April Bates looks back on the extraordinary, yet sadly forgotten, life of Roberta Cowell, one of the first people in the UK to undergo gender reassignment surgery

‘For the first thirty-three years of my life I was Robert Cowell, an aggressive male who had piloted a Spitfire during the war [WW2], designed and driven racing cars, married and become the father of two children. Since May 18th, 1951, I have been Roberta Cowell, female.’

Extraordinary lives are often forgotten. It’s not just astronauts who are inspirational, or movie stars who are talented, tragic, and beautiful. You could say that everyone has a reason that they should be remembered, if the world can find time.

In her last years, it seemed like Roberta Cowell was happy to be forgotten, and the public was happy to oblige her. Only about five people attended the funeral of a woman who had once been a public figure: a professional racing driver, a nazi prisoner of war and, after the war, one of the first people in the UK to undergo gender reassignment surgery. At her request, there was no publicity of her death, to the extent that even her children, whom she’d been estranged from since the time of her transition, did not know.

She was born in Croydon in 1918. From a young age, Cowell was enthusiastic about engineering, and started driving and working on racing cars soon after she left school. On a trip to Germany she was arrested for filming Nazis drilling and got out of prison by burning some blank film, pretending it was the reel they had wanted destroyed. She kept the film of the Nazi drills, and was inspired by her arrest to learn German, knowledge that she claimed saved her life as a prisoner of war. In 1936 she started to study Engineering at University College London, where she met Diana Carpenter. In 1941 the couple married, and had two children together.

During the war she was a fighter pilot, and around the summer on 1944 her spitfire took a direct hit east of Rhine. She was captured by German troops and held as a prisoner of war until April of 1945, when her camp was liberated.

After the war Cowell started racing more competitively, but was consumed by greater and greater depression concerning the war she’d left, and a growing discomfort with her body. In 1950, after psychoanalysis, Cowell started hormone treatment to transition to female. A year later, she was able to get a gynaecologist to declare that she was intersex, and was therefore able to officially alter her birth certificate to show that she was a woman.
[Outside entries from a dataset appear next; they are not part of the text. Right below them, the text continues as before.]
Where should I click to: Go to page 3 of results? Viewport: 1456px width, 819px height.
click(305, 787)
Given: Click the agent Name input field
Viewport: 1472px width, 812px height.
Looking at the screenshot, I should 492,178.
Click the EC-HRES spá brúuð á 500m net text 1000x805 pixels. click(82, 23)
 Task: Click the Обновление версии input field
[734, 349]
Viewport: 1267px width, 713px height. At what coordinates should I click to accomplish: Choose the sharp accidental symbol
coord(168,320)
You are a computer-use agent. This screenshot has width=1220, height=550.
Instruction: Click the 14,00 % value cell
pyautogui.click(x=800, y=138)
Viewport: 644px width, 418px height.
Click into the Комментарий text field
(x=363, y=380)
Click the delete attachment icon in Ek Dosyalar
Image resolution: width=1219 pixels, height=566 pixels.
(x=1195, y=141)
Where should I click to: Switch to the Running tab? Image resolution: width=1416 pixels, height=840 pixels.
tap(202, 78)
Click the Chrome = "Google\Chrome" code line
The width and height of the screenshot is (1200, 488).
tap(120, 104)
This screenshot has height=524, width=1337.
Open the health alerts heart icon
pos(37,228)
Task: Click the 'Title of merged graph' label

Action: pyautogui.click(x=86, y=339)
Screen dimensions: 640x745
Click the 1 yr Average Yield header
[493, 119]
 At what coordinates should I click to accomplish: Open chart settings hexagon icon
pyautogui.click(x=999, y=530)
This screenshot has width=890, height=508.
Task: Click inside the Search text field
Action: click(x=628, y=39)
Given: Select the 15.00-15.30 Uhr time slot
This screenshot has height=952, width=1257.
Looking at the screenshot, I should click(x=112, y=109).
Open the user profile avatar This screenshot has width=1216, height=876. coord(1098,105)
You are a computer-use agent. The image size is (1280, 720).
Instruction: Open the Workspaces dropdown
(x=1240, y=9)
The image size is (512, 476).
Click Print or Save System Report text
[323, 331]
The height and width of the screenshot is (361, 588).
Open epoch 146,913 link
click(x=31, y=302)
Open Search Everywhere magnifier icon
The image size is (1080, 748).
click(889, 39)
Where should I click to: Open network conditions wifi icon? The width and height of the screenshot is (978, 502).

Cowell was delighted by the result of her treatment, but in her 1954 autobiography, she describes being regularly publicly shamed for not visibly conforming to a gender binary.

Unfortunately, her assertion that she was intersex became, not just an enabler to allow her to get the gender reassignment surgery and official recognition that she desperately wanted, but also a means to distance herself from other transgender people. In her final interview, in 1972, she was derogatory towards people who had followed her precedent by publicly transitioning.

In her later years, Roberta found it difficult to get work, and lost many of her friends. Her family had been long ago separated, and her youngest daughter had been ‘protected’ from

knowledge of her transition. Her final years were tragically lonely, and she died in 2011, in sheltered housing.

Remembrance isn’t an objective process, because holding some members of society above others as worthy of being written about, talked about and celebrated is a political act. Our understanding of history loses so much by leaving women like Roberta Cowell out. Although not perfect, she lived courageously because she refused not to be herself even in a time which would not accept her.

Roberta Cowell’s autobiography cuts out in 1954. Finally free of the depression she felt living as a man, Roberta ends her book emotively describing the first dance she ever attended as a woman:

‘And now I’m dancing, and all the blood in my body has turned to music. The past is forgotten, the future doesn’t matter, and the glowingly happy present is even better than I had hoped.